Remarkable Host Advice:
“Most have to go through it… you’re not a little girl anymore and you’re a young woman. That’s a tough conversation to have with your parents, but I think you’re at it.”
— Host (13:55)
“You’ve gotta face it like an adult in order for him to treat you like an adult.”
— Host (14:34)
6. Emotional Toll and Final Reflections
[14:37–17:04]
- Ashley feels hurt that her reliability is “rewarded” with increased control.
- She expresses doubt about negotiating with her father, fearing he won’t compromise.
- The hosts commend her maturity and urge her to advocate for herself, suggesting they’ll check back in after the weekend for updates.
Notable Quotes & Moments
-
Ashley on bodily autonomy:
“As a woman, I have the right to decide what goes in my body and what doesn't. And I think this should be one of the decisions.”
— Ashley (08:29) -
On parental “rules”:
“A rule is, call me before you use the car… Those are rules. You take a medication is not a rule. Not only do I think it’s inappropriate, I think it’s probably illegal.”
— Host (11:24) -
On emotional strain:
“It really hurts me that this is the way he’s rewarding me for it.”
— Ashley (14:46) -
On compromise:
“Generally you both are going to walk away happy and disappointed. But at least you can get some common ground. So what is the compromise here?”
— Host (15:18) -
On parental protection vs. control:
“He’s at his last point of trying to hold on to his little girl and he doesn't want to let her go.”
— Listener TC (10:40)
Important Timestamps
- 02:04: Ashley introduces her issue (father demanding birth control)
- 04:39: Ashley discusses mistrust rooted in cousins’ behaviors
- 08:29: Ashley asserts her right to bodily autonomy
- 11:16–11:26: Hosts debate the legitimacy of “house rules” about taking medication
- 13:55: Host frames Ashley’s crisis as a coming-of-age moment
- 14:46: Ashley voices emotional hurt over her father’s refusal to recognize her maturity
- 16:19: Ashley expresses doubt over her father’s willingness to compromise
Episode Tone
The conversation is candid and supportive, blending empathy with tough love and honesty. The hosts maintain a light banter but take Ashley’s struggles seriously, ultimately empowering her with validation and pragmatic advice.

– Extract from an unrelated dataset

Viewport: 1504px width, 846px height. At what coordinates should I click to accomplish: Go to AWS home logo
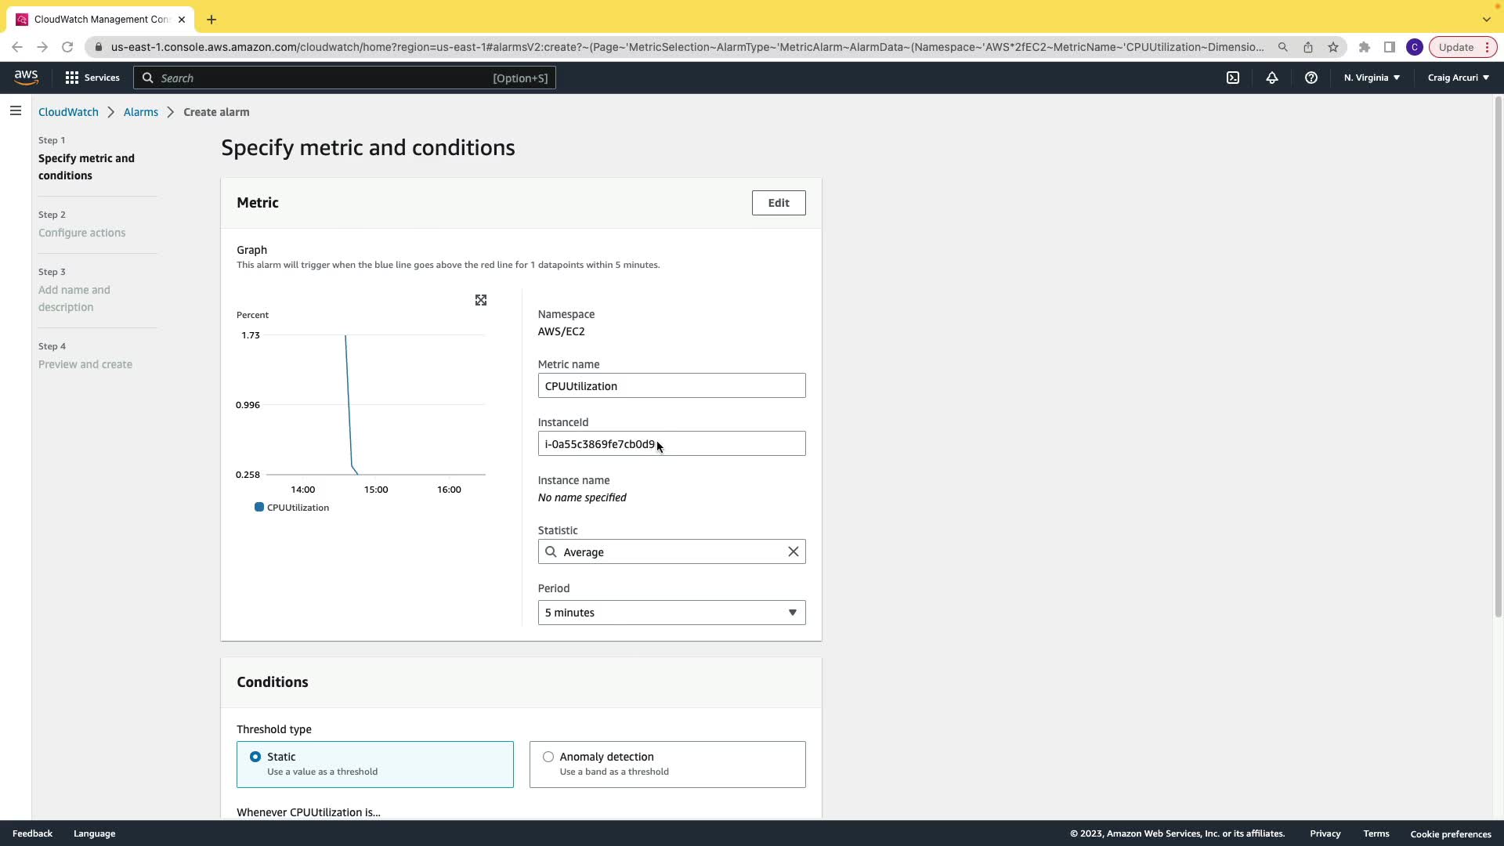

The tone is real, relatable, and occasionally humorous, making a difficult subject approachable without diminishing its gravity.
Takeaways
- Family boundaries don’t always align neatly with legal adulthood.
- Trust and open communication are crucial, especially when independence and parental support intersect.
- Empowerment for young adults often means insisting on difficult but necessary conversations.
- There are no one-size-fits-all answers—each family’s dynamics and histories color these tough choices.
This episode is highly recommended not only for those navigating similar issues with parents, but also for parents learning to let go. The Bert Show’s open forum brings much-needed visibility and validation to struggles that many young adults face in silence.